Il est effectivement aisé et assez confortable de se placer dans une forme de posture morale de chevalier blanc de la vérité pour fustiger la propagation de telles fausses nouvelles. Il est, je crois, plus complexe mais également bien plus pertinent de s’interroger sur le succès de telles fausses nouvelles et de ce que celui-ci nous dit sur notre société. Nombreux sont les analystes à expliquer leur propagation par la seule émergence des réseaux sociaux et la possibilité inhérente de propager des informations virales sans que les personnes ne prennent la peine de vérifier leur véracité.
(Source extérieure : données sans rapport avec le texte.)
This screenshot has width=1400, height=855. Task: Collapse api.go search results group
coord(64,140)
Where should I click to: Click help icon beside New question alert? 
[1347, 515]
Il serait absurde à mon sens de nier ce poids des réseaux sociaux mais il serait tout autant absurde de limiter l’explication des fausses nouvelles aux seuls Twitter, Facebook et autres Snapchat.
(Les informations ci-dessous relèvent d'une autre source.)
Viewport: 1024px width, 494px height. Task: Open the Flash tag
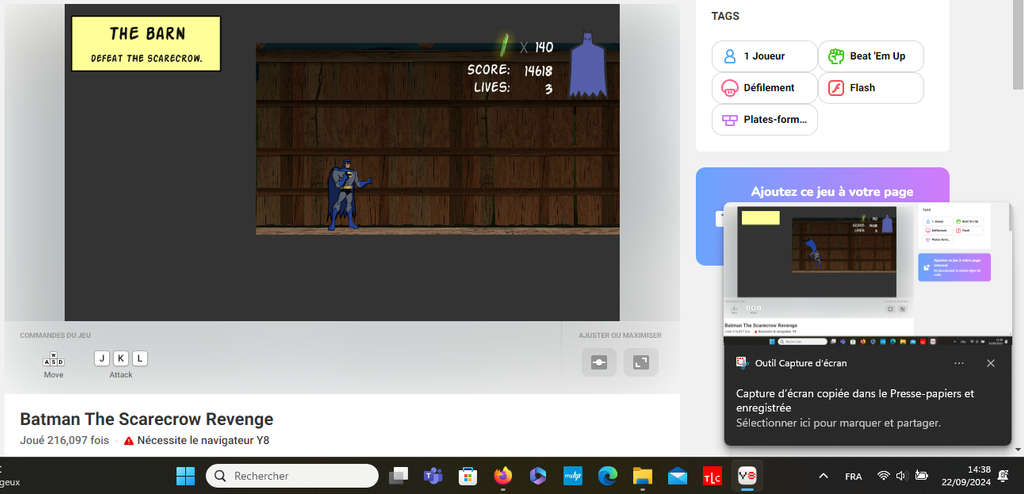point(870,88)
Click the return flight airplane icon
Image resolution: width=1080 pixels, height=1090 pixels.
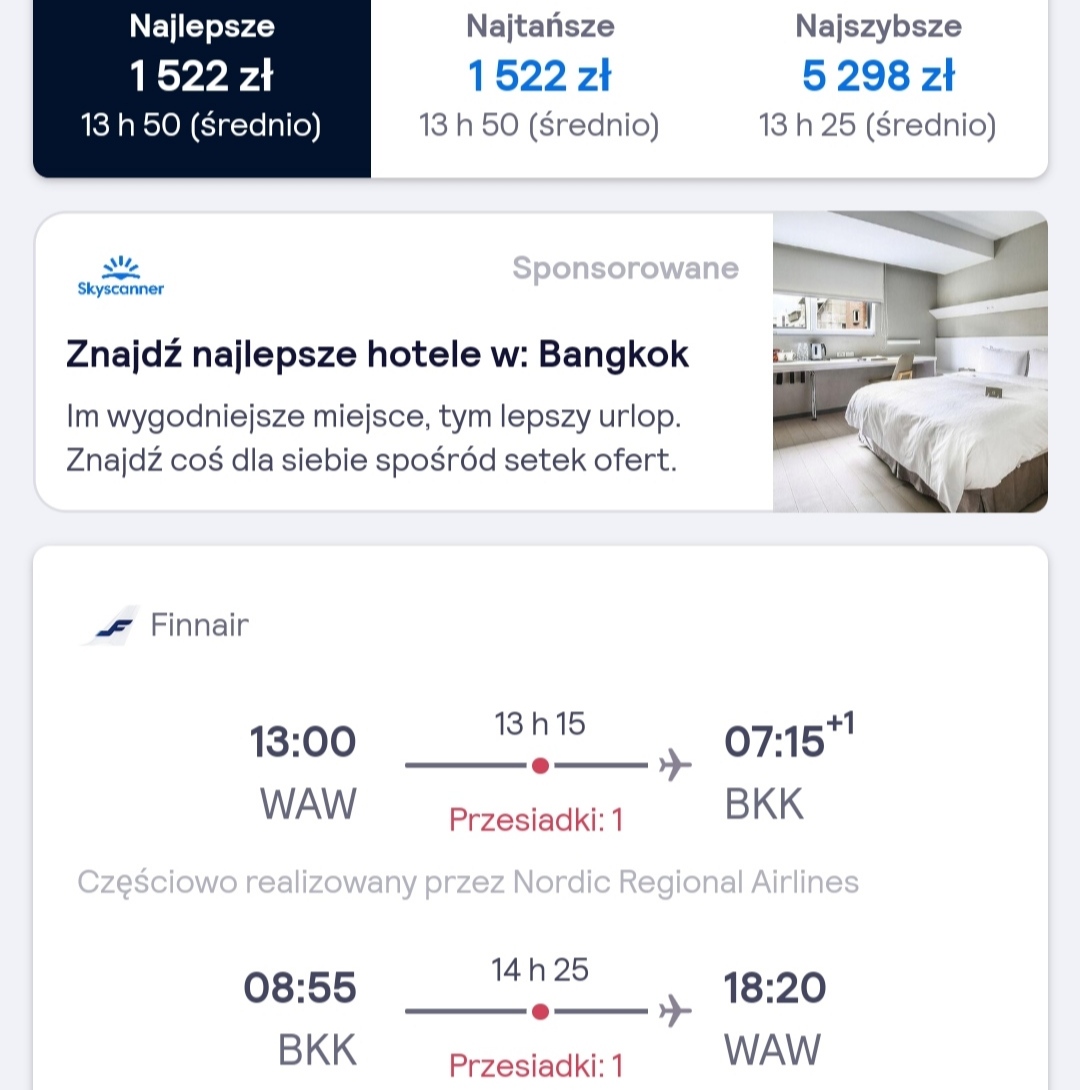tap(675, 1011)
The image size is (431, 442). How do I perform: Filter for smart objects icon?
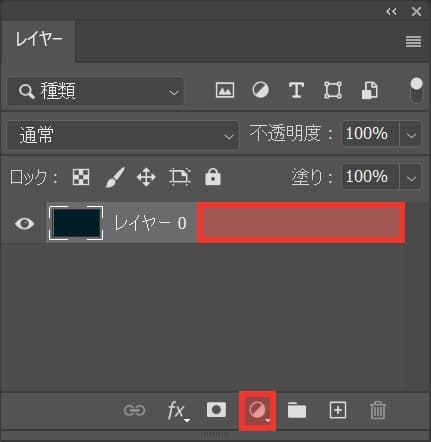click(x=370, y=90)
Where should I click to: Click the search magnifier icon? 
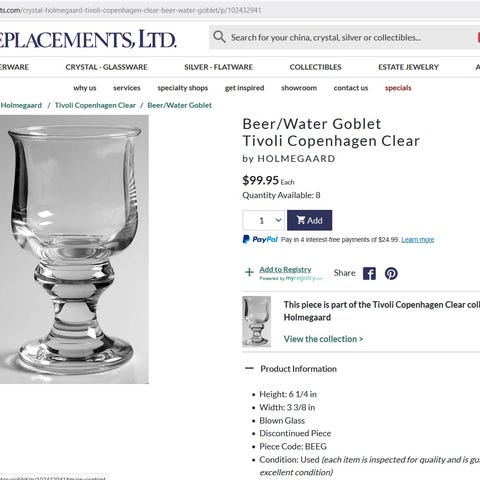[219, 37]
Je suis effectivement intimement persuadé que le succès de tels procédés en dit bien plus long sur les médias dominants de ce pays que sur les personnes qui croient dans ces nouvelles. Ne faut-il pas y voir un révélateur de la défiance grandissante à l’égard des médias dits classiques ? Si les multiples théories toutes plus loufoques les unes que les autres paraissent crédibles c’est peut-être parce que de leur côté les médias dominants ont propagé depuis des années à grand renfort d’éditos enflammés des fausses nouvelles devenues vérité générale dans leur bouche – au choix le néolibéralisme est l’horizon indépassable de l’humanité ou il y a un problème avec les musulmans en France (ce qui revient peu ou prou à citer l’ensemble des unes du Point). Cette adhésion aux vérités alternatives pour reprendre l’expression de Donald Trump n’est finalement que le révélateur du fourvoiement des médias classiques qui, à force de mentir comme des arracheurs de dents, ont légitimé le mensonge.
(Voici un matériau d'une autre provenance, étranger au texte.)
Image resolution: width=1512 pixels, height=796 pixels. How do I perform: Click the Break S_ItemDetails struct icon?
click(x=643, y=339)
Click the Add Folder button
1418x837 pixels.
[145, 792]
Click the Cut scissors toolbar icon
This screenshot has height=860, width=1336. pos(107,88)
Du flash totalitaire à l’inquisition généralisée

Invité à revenir sur les jours qui avaient suivi l’attentat effroyable ayant frappé Charlie Hebdo en janvier 2015, Emmanuel Todd (auteur d’une enquête sociologique qui a suscité des remous à propos de la marche en soutien à Charlie Hebdo) avait alors utilisé l’expression de flash totalitaire pour décrire cette période. Par cette expression, qui avait choqué, il entendait décrire le fait que toute personne qui n’allait pas dans le sens de la doxa à ce moment était clouée au pilori. L’insistance avec laquelle certains des médias dits dominants s’entêtent à fustiger les fausses nouvelles en faisant entrer dans cette catégorie tout et n’importe quoi (du mensonge à une position alternative à la leur) n’est pas sans rappeler cette époque, à ceci près que l’inquisition qui n’était alors que momentanée est désormais permanente.

A ce titre, il n’y a pas meilleur exemple que le foisonnement de site « Décodeurs » qui se prétendent détenteur de la vérité et dont le Décodex du Monde est assurément la forme la plus aboutie. Derrière la guerre aux fausses nouvelles c’est en réalité une bataille aux positions divergentes qui se fait jour comme lorsque le journal Fakir s’est retrouvé dans l’index du Monde parmi les sites non recommandables. Plutôt que de s’attaquer frontalement au problème des fausses nouvelles – ce qui suggérerait de dégager un certain nombre des éditorialistes qui siègent dans les médias dominants – lesdits médias se contentent bien plus assurément de tenter de réduire au silence toutes les voix discordantes pour mieux préempter la légitimité de l’information et donc se définir comme les seuls organes défenseurs de la vérité. Il va sans dire que ce dévoiement du journalisme à des fins de propagande est, à mes yeux, bien plus grave et dérangeant que la propagation des fausses nouvelles qui est elle-même un fléau. Plutôt que de déplorer que les personnes croient à ces fausses nouvelles, il serait bien plus pertinent de s’intéresser aux tendances profondes qui font que cela arrive. Après tout cela n’est guère surprenant, quand le sage montre les défaillances des médias dominants, l’éditocrate regarde et maugrée contre le vil peuple qui n’est pas assez intelligent.